Copy out the records from their first line through the line containing "center [1000, 23].", both ends included, with every character unchanged.

========================================================================

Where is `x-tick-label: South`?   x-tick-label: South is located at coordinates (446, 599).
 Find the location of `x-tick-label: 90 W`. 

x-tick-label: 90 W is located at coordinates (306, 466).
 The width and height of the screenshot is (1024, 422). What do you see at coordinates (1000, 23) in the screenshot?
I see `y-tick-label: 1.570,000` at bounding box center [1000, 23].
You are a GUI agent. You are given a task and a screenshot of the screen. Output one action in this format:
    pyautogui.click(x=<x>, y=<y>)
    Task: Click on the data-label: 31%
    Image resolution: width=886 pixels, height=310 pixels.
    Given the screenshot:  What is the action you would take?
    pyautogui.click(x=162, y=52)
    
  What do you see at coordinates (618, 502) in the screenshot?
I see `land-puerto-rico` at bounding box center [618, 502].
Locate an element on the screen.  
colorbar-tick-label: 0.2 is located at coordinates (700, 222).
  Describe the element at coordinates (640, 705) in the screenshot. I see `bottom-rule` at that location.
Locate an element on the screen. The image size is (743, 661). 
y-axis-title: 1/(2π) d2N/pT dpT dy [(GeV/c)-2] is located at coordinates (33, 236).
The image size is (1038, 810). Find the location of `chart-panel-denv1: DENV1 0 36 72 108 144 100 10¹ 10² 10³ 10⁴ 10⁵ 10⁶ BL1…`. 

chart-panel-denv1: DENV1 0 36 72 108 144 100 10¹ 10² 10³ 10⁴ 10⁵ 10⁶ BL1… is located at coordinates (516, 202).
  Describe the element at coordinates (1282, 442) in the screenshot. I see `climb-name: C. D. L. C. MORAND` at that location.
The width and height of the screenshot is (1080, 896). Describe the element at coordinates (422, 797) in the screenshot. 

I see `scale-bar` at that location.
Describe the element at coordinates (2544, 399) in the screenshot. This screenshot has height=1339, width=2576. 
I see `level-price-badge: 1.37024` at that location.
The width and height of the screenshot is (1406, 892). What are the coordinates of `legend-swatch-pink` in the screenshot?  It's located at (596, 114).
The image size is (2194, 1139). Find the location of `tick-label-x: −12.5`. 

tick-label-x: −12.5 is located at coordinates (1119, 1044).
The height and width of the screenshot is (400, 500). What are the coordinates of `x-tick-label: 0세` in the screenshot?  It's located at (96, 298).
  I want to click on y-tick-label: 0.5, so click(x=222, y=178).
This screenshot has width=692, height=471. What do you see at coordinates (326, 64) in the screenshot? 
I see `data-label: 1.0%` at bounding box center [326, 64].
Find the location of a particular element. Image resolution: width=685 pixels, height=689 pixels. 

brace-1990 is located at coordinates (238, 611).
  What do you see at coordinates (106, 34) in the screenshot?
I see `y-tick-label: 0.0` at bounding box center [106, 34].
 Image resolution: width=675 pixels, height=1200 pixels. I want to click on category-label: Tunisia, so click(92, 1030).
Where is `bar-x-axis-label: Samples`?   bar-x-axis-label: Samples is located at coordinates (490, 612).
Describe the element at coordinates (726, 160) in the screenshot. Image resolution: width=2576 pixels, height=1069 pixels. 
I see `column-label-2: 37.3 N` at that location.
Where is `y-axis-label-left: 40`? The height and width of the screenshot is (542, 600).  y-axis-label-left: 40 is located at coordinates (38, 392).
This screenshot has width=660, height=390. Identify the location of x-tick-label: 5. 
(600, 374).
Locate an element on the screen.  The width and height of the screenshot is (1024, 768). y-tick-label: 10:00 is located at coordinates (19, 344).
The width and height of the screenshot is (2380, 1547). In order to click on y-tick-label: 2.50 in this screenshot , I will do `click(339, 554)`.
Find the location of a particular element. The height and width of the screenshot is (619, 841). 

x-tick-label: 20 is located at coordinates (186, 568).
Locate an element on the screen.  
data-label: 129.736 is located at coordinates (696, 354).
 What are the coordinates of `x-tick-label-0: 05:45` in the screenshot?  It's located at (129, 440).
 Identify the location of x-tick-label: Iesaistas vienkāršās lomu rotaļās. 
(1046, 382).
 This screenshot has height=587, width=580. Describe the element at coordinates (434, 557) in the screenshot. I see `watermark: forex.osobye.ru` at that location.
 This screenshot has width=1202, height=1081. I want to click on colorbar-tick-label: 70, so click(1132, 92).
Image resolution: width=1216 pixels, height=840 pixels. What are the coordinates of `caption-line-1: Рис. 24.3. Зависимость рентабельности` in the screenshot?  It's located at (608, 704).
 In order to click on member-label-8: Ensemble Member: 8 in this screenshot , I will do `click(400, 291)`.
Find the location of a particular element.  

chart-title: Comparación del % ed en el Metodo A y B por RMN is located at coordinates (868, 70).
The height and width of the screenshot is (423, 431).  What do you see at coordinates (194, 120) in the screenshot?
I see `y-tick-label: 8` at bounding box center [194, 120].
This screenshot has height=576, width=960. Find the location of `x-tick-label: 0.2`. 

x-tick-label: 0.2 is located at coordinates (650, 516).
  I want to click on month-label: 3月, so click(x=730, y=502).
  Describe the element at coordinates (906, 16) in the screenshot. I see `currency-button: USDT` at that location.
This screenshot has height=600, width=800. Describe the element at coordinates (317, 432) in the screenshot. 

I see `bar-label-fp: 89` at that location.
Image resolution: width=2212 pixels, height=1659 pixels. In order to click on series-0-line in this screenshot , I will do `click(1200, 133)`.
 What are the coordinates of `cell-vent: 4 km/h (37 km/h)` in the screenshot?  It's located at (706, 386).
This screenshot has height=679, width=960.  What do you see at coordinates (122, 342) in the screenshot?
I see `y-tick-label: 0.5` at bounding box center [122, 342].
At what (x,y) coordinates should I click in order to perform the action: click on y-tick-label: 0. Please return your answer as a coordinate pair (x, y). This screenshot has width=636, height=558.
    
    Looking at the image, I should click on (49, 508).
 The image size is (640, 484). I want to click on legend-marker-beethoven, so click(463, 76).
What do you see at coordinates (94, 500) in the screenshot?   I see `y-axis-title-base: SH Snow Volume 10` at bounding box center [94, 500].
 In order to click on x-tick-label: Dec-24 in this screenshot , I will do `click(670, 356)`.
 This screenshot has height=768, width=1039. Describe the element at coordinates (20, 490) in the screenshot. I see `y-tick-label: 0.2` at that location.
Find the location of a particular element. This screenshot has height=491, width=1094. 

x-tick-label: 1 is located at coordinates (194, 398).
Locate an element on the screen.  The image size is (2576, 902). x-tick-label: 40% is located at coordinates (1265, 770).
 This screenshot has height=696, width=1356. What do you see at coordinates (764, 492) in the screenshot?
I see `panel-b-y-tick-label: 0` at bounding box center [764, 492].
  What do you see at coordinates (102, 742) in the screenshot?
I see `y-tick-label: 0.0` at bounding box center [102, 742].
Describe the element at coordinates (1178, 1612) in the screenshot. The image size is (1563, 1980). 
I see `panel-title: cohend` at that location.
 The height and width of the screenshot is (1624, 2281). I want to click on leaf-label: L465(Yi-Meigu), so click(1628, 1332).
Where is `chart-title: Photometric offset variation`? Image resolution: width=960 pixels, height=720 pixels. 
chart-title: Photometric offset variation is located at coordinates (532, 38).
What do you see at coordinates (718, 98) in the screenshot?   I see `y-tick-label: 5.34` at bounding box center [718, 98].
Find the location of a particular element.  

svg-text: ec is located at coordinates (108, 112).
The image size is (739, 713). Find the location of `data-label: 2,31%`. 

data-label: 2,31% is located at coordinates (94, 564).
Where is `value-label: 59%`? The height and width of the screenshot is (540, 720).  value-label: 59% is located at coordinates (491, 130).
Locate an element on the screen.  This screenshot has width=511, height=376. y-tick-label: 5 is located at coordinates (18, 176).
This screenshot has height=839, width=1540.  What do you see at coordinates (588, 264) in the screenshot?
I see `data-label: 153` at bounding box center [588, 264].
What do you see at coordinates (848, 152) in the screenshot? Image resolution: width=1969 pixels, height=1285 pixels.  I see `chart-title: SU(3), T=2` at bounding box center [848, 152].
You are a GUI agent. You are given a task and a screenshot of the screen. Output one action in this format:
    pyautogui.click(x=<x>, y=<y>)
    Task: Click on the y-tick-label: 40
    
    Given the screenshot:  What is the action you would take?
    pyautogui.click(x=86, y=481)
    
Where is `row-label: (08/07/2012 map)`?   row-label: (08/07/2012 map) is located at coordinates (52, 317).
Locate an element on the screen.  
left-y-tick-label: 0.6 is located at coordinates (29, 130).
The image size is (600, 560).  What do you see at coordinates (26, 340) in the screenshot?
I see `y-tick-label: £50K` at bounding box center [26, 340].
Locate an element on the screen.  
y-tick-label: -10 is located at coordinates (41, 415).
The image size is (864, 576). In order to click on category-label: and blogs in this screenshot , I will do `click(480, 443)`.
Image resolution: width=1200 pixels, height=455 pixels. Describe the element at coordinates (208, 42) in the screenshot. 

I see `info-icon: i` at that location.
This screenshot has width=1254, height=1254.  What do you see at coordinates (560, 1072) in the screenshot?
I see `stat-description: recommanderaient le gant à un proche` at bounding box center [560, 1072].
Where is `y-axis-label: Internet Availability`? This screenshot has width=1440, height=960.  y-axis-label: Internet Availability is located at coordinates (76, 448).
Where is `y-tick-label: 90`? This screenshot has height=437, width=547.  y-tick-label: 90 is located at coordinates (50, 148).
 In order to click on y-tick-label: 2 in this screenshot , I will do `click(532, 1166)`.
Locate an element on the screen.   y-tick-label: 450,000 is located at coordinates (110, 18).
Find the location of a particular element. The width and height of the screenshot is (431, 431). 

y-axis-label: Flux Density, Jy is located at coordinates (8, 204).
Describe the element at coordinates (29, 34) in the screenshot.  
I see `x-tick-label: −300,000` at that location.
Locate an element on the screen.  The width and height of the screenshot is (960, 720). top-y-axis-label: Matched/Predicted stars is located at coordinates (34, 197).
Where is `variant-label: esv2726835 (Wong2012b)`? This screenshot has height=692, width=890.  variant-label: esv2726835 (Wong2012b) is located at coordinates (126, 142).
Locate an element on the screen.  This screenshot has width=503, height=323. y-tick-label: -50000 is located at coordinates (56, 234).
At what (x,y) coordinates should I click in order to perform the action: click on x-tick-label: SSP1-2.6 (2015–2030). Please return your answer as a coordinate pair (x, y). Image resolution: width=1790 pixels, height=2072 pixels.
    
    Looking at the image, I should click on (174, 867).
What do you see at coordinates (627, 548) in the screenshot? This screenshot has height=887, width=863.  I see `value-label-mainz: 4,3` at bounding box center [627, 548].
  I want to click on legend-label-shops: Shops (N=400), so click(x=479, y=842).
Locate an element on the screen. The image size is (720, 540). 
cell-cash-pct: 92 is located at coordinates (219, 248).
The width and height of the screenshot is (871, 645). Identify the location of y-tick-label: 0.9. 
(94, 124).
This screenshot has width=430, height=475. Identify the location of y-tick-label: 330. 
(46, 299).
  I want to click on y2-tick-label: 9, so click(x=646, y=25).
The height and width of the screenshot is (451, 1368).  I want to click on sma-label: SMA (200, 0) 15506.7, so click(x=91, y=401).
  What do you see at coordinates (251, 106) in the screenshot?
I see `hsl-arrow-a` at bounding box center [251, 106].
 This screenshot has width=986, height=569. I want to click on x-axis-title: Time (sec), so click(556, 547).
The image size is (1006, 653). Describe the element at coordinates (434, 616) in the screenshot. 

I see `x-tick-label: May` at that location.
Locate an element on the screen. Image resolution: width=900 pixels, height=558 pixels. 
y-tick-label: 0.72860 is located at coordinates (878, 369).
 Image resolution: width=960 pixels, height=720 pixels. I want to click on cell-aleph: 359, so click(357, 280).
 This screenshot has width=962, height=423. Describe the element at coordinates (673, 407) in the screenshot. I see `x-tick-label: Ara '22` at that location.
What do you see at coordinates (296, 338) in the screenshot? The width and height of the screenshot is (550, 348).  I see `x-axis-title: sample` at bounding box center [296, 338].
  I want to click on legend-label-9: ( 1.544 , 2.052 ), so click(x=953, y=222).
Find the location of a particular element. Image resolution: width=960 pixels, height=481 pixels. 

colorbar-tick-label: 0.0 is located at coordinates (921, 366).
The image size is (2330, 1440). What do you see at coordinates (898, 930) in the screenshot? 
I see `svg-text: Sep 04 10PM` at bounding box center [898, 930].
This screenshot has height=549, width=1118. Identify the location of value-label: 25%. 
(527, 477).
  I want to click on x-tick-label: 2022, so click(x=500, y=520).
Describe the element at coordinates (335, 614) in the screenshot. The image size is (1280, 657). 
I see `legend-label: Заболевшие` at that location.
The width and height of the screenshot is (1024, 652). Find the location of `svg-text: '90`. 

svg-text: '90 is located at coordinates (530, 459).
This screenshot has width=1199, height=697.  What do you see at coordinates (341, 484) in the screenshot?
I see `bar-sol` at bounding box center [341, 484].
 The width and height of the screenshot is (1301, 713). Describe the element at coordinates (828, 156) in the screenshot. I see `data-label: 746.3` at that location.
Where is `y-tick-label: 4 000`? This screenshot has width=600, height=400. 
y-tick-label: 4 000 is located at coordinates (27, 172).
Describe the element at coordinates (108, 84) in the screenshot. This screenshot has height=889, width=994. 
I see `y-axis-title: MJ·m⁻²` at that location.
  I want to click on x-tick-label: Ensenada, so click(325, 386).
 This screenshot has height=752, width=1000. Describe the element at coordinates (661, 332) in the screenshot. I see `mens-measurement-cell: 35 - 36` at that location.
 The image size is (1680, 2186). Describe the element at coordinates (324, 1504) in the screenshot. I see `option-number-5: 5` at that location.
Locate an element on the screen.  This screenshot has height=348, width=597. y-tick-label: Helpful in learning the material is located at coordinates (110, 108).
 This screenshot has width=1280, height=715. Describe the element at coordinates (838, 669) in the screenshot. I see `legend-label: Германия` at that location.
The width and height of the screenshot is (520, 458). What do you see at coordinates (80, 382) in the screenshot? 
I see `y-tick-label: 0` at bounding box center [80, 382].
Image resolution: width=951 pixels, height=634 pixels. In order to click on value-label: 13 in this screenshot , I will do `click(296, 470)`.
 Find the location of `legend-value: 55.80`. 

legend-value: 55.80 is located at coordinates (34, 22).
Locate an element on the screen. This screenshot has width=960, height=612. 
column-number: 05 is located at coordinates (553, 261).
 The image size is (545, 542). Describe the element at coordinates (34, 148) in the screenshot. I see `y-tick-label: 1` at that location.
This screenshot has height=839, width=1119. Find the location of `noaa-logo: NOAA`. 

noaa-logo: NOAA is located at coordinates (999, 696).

========================================================================

- _SOLUTION FOR THIS EXERCISE_:
Where is `x-tick-label: South`?   x-tick-label: South is located at coordinates (446, 599).
 Find the location of `x-tick-label: 90 W`. 

x-tick-label: 90 W is located at coordinates (306, 466).
 The width and height of the screenshot is (1024, 422). What do you see at coordinates (1000, 23) in the screenshot?
I see `y-tick-label: 1.570,000` at bounding box center [1000, 23].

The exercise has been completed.